● KUTIPAN TERPILIH:

┏━━

Selasa, 22 Juni 2010

Agama Adalah Akal

Penulis pernah menghadiri suatu ceramah. Dikatakan oleh penceramah bahwa bangsa Indonesia sekarang sedang mengalami krisis yang sangat parah, antara lain adalah menjadi bangsa yang takut menggunakan akal, tidak mau dan malas berpikir.
Ini terjadi mungkin diakibatkan penjajahan Belanda yang lama atau mungkin kurang gizi dalam makanannya. Kemungkinan lain yang dikatakan penceramah adalah karena sekarang mayoritas penduduk Indonesia beragama Islam, tetapi pada waktu Islam datang ke Indonesia di abad ke-14 adalah ajaran Islam yang kurang bermutu. Pada abad itu Islam sedang dalam grafik menurun/di bawah sehingga ajarannya pun kurang bermutu. Dalam menerima ajaran mereka tidak menggunakan akal, tetapi menurut, meniru saja secara turun temurun saja atau taklid kepada fatwa ulama. Padahal ada anjuran Nabi yang mengatakan “Agama adalah Akal, tidak ada agama bagi orang tak menggunakan akal“
Akal itu sangat penting dalam menentukan keselamatan hidup di dunia dan dunia masa depan. Sebagaimana hadits mengatakan :
“Barang siapa ingin mendapatkan keselamatan dan kebahagiaan hidup di dunia, dia harus berpengetahuan. Barangsiapa yang ingin mendapatkan keselamatan hidup di akherat, dia harus berpengetahuan. Dan barang siapa yang ingin hidup selamat hidup di dunia dan akherat dia juga harus berpengetahuan“.

┗━━

● DATA YANG DIBERIKAN:
┏━━

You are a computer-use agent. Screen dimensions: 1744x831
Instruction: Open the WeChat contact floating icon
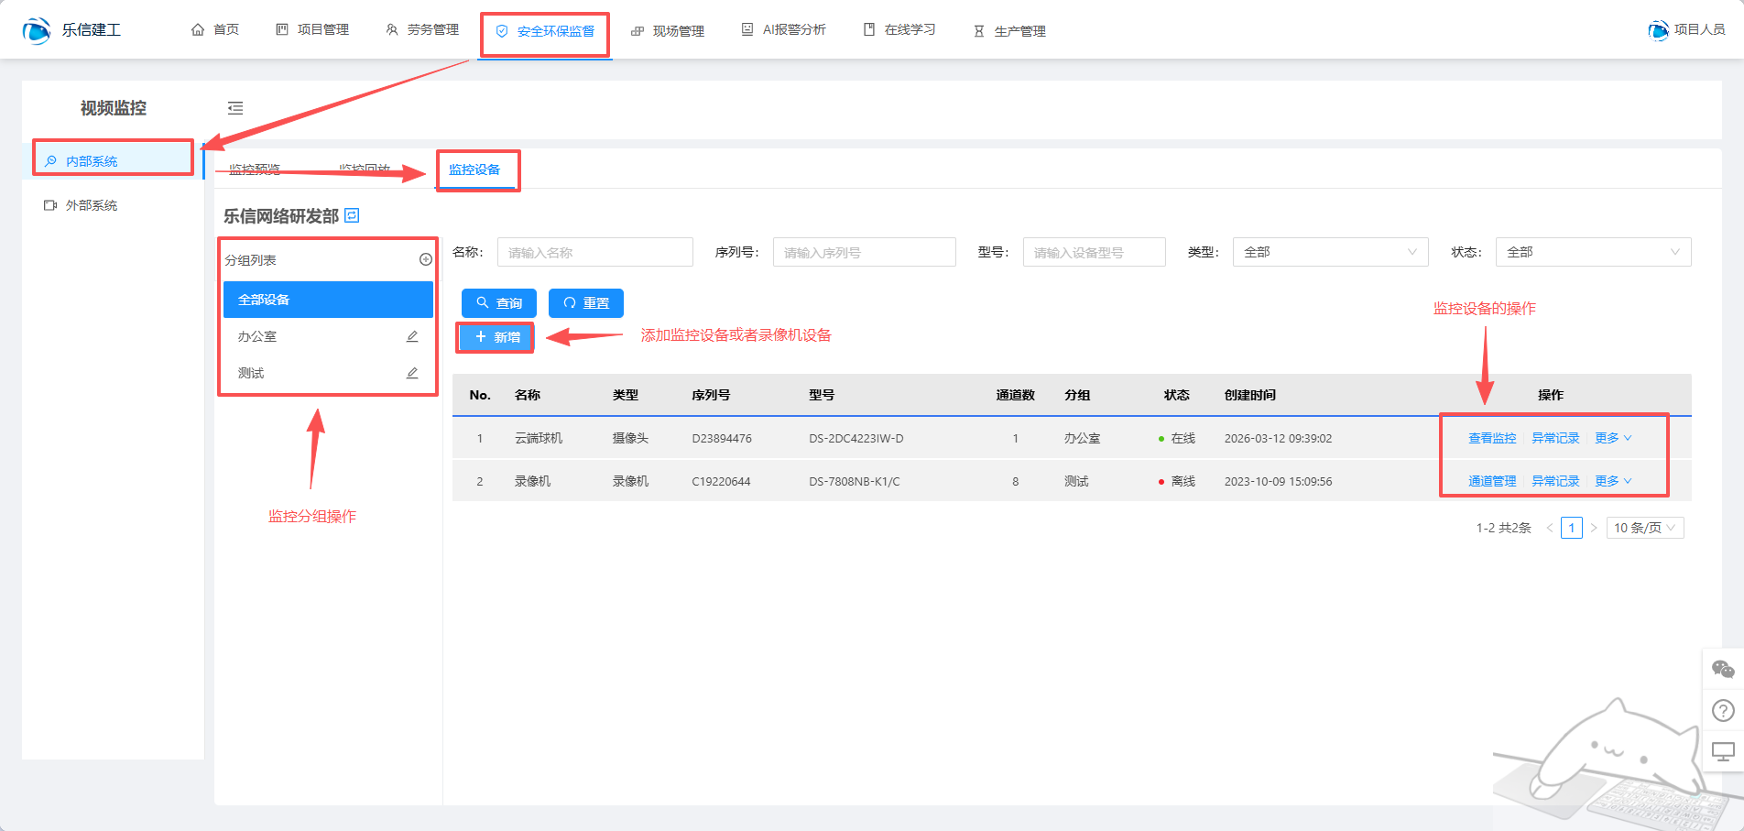pyautogui.click(x=1722, y=670)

┗━━

● TUJUAN: Perbarui bagian tulisan tentang agama dan akal yang dimulai dari "Penulis pernah menghadiri" dan berakhir pada "dan malas berpikir.", dengan mengganti "penceramah" menjadi "pembicara".

● HASIL:
Penulis pernah menghadiri suatu ceramah. Dikatakan oleh pembicara bahwa bangsa Indonesia sekarang sedang mengalami krisis yang sangat parah, antara lain adalah menjadi bangsa yang takut menggunakan akal, tidak mau dan malas berpikir.